- **WHAT THE EXERCISE ASKS**
Review the material line by line. Identify and copy every line that contains the string "help".
-- EXTRACTED ENTRIES follows --
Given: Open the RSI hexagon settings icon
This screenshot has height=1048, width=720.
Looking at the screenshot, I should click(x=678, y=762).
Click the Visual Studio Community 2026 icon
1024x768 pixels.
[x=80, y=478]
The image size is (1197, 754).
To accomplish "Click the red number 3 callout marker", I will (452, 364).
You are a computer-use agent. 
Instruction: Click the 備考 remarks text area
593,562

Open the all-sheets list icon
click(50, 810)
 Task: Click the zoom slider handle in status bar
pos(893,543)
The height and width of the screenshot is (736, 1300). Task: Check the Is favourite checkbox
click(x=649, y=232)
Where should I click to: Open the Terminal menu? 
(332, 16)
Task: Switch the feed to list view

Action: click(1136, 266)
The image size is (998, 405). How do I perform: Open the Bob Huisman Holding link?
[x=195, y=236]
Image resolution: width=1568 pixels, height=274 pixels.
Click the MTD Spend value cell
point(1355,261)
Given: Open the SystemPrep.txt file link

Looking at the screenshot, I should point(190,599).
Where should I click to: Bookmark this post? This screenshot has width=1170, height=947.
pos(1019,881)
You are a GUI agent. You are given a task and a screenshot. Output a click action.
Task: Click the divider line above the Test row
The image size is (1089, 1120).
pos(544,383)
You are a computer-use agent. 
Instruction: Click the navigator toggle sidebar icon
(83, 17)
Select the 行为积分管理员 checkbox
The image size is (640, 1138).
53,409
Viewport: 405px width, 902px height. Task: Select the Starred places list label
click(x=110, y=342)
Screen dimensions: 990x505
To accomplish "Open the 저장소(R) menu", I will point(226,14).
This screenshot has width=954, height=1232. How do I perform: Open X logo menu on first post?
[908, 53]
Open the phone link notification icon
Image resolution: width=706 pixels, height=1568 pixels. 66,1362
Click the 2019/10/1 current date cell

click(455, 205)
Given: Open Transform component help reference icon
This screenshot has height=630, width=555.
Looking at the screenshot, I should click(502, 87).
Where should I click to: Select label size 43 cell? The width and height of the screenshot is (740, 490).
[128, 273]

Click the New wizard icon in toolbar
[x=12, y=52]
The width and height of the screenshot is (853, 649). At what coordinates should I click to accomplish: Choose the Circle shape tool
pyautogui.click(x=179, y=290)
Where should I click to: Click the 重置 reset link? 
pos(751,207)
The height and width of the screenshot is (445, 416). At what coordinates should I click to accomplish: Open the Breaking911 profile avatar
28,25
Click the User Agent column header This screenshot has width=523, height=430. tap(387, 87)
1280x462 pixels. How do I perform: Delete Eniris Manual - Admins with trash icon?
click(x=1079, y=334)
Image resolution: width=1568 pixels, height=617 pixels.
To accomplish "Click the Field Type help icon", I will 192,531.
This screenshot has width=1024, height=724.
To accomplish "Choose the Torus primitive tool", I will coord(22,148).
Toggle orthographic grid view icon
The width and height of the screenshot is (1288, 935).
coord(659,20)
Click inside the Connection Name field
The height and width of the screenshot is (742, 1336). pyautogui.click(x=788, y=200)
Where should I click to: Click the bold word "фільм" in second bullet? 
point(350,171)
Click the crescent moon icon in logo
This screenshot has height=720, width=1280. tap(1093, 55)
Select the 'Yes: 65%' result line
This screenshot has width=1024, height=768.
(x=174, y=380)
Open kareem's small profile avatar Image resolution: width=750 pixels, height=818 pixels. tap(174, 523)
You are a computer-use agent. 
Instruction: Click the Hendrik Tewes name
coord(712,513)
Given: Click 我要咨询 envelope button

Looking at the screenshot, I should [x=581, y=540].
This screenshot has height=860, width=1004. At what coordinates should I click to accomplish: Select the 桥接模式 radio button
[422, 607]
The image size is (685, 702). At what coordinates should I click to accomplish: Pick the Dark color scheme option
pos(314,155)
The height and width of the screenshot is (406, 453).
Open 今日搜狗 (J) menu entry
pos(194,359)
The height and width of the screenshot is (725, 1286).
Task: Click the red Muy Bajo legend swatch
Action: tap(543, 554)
-- EXTRACTED ENTRIES concluded --
- **EXPECTED OUTPUT**
Given: Open Transform component help reference icon
To accomplish "Click the Field Type help icon", I will 192,531.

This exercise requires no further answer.